DATA EXCERPTS:
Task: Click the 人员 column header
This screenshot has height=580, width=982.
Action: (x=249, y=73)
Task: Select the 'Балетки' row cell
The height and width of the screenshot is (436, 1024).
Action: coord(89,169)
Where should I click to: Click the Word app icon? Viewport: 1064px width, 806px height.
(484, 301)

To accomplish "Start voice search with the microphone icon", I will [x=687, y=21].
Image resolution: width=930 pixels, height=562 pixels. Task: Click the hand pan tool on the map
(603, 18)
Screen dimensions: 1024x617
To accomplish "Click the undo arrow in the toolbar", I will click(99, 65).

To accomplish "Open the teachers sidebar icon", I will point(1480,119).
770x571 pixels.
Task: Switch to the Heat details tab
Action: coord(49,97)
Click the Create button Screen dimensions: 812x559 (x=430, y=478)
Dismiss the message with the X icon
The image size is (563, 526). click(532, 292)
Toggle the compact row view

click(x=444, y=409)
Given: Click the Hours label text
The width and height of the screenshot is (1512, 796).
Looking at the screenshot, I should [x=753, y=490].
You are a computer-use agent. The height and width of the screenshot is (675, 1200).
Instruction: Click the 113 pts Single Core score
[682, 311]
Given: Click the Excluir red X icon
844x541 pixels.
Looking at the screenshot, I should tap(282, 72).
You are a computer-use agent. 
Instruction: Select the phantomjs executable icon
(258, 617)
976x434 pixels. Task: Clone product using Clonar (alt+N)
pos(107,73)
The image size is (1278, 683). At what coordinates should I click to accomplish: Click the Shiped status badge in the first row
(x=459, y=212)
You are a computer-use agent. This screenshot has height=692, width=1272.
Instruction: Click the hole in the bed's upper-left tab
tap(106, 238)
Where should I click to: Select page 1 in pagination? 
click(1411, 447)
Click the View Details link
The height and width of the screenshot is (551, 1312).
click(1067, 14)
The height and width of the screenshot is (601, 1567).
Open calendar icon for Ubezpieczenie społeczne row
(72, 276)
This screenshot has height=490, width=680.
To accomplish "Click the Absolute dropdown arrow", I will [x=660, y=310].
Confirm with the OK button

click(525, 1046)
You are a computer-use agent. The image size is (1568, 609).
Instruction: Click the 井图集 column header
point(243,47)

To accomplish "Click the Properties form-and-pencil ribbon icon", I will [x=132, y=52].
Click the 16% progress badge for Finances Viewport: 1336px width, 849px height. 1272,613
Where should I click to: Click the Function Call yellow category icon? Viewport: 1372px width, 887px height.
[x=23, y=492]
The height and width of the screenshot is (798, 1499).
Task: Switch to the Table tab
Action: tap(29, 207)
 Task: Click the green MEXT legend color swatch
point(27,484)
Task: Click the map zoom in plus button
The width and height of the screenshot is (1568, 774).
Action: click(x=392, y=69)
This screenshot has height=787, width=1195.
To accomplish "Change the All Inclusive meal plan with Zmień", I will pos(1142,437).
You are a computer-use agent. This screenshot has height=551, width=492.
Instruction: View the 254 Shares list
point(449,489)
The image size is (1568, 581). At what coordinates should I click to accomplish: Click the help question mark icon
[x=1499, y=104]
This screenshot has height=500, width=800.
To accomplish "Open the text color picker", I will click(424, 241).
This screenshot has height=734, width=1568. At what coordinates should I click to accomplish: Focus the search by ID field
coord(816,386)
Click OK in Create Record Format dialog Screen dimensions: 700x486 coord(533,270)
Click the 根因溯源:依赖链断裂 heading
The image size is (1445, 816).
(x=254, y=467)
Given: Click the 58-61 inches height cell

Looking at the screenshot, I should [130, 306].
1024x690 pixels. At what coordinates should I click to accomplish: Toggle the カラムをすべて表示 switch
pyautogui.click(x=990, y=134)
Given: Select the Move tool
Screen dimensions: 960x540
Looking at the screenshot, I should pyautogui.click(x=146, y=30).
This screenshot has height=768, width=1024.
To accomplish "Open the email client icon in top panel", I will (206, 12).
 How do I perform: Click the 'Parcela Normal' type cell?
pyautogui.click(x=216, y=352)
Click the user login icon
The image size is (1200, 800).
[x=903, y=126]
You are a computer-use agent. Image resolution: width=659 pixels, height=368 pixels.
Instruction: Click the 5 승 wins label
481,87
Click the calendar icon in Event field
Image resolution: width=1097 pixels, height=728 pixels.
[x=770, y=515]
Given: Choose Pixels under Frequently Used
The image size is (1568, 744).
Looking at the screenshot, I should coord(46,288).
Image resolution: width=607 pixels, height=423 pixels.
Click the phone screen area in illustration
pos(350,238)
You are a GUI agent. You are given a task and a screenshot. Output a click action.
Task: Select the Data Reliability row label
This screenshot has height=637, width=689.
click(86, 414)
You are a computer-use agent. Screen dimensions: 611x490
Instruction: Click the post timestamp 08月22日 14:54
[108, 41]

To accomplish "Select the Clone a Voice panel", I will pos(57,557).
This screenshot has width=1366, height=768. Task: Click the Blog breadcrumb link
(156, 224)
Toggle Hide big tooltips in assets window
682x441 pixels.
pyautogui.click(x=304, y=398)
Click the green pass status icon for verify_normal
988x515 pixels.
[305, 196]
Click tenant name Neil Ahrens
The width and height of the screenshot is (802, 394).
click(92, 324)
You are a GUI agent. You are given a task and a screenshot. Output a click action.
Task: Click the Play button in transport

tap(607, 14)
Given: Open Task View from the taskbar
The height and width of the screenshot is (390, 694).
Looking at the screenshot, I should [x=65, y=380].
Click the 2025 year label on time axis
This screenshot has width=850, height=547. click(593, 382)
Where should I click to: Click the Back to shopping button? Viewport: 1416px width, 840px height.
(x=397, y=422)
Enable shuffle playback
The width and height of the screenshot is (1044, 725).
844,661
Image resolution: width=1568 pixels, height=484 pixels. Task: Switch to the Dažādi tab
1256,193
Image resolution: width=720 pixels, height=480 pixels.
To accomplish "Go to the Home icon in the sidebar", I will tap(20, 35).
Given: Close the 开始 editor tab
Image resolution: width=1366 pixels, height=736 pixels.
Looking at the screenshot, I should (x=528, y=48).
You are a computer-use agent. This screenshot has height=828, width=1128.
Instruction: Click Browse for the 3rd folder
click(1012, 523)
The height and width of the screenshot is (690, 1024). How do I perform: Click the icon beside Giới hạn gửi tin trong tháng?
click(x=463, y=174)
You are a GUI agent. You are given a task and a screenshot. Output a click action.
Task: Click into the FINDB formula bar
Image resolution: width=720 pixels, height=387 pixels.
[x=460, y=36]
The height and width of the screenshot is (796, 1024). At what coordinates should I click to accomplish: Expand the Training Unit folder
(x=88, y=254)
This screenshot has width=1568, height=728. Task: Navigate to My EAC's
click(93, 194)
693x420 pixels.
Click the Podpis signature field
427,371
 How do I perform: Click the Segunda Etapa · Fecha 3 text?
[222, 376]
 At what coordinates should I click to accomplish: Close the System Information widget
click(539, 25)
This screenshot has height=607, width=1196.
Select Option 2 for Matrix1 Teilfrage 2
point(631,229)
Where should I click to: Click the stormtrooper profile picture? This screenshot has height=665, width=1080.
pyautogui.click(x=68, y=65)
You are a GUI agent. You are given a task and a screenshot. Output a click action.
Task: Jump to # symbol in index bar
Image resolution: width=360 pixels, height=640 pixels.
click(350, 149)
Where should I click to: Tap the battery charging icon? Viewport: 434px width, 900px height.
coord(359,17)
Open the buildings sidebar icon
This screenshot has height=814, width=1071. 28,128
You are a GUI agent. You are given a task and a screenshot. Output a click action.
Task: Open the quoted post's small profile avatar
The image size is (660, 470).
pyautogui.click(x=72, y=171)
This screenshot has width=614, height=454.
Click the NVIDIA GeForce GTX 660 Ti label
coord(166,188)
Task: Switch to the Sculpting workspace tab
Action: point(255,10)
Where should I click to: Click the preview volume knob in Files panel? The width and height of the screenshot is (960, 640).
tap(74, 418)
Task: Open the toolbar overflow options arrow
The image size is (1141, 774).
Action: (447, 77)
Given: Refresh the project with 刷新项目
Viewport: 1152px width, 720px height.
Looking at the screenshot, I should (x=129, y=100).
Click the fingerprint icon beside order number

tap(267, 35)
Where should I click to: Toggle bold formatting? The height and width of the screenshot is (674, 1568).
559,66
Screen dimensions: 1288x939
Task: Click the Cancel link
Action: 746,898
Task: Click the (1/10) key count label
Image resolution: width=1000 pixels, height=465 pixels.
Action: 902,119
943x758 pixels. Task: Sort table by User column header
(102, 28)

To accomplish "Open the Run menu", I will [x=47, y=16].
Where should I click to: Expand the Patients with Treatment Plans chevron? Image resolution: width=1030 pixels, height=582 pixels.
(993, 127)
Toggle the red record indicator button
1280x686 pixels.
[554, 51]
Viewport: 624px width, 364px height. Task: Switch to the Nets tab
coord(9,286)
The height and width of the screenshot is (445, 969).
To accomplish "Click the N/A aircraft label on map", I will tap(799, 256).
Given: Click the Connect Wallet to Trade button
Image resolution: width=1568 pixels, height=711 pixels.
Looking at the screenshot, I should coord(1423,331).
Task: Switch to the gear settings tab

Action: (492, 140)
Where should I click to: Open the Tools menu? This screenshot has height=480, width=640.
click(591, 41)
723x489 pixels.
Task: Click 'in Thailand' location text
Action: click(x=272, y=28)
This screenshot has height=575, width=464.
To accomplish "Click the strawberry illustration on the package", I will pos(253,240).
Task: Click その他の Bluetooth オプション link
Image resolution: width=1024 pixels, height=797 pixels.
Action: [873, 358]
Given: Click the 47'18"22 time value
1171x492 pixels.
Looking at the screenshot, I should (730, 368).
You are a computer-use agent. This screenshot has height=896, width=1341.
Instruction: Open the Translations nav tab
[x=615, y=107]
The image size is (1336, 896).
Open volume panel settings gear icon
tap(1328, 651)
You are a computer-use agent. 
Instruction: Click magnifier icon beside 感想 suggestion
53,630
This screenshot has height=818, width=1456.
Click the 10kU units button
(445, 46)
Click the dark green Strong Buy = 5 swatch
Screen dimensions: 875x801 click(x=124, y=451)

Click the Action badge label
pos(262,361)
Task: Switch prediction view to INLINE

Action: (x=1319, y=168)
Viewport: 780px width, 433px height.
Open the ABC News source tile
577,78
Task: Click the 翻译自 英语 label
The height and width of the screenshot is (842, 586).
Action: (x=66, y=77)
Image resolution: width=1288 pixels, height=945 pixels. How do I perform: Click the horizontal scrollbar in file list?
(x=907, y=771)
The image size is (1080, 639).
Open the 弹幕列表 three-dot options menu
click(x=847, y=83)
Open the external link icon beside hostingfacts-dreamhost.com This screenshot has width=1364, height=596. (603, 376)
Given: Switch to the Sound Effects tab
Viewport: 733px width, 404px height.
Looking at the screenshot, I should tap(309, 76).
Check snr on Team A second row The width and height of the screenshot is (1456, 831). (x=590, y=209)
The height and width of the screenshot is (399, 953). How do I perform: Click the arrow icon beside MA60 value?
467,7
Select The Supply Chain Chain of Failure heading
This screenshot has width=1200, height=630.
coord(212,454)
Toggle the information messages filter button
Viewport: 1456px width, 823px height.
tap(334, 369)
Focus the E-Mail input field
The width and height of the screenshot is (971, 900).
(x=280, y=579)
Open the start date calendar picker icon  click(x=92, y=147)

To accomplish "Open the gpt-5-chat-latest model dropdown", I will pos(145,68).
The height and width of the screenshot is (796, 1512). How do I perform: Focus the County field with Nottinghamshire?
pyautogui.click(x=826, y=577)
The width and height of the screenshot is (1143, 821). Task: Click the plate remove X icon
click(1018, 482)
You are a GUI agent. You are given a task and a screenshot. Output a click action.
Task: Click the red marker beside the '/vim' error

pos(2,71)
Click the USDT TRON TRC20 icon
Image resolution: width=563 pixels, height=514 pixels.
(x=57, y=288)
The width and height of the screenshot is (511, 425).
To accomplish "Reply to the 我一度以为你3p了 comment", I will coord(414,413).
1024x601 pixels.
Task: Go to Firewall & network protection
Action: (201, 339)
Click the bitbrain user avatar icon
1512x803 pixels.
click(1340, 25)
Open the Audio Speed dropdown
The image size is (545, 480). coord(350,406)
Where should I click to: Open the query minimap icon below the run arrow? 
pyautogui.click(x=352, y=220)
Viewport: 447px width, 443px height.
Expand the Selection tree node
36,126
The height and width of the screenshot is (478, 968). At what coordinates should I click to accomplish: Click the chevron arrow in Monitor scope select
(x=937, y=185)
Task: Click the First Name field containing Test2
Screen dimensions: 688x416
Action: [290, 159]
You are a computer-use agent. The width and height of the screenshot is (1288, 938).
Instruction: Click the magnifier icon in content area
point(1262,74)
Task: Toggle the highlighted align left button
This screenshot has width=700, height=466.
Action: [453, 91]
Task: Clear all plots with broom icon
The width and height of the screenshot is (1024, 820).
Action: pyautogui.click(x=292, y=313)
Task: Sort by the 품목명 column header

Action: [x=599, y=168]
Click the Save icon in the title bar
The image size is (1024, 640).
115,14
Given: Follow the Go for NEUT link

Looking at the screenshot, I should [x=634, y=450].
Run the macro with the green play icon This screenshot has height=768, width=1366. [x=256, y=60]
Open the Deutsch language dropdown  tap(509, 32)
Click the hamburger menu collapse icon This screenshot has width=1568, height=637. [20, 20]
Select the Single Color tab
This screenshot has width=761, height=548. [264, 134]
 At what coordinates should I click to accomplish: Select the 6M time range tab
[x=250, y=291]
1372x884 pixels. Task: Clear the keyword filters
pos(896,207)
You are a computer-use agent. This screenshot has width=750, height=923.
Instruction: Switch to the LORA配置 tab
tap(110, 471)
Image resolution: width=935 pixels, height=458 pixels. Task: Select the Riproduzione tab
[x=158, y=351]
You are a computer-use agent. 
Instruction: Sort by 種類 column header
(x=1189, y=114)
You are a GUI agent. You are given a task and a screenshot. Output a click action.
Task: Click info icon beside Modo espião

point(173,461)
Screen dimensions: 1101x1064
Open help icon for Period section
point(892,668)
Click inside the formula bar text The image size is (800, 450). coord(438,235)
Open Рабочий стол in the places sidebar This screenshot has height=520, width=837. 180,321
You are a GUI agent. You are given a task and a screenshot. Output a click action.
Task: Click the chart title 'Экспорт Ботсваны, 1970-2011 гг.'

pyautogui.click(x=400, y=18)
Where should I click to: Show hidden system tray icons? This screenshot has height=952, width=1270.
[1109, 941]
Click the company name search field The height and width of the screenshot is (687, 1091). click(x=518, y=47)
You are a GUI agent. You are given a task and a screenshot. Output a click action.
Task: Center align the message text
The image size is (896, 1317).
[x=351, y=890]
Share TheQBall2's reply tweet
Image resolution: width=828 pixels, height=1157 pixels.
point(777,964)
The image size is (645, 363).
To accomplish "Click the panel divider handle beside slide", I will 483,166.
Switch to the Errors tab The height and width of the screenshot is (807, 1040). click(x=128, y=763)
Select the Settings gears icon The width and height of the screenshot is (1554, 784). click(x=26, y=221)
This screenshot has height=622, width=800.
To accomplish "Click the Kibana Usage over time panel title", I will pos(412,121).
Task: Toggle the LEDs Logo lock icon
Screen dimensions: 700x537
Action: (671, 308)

DIRECTIONS FOR THIS TASK: Copy out each line of the data that has the word "toolbar" in it.

SOLUTION TO THIS TASK:
To accomplish "Click the undo arrow in the toolbar", I will click(99, 65).
Task: Open the toolbar overflow options arrow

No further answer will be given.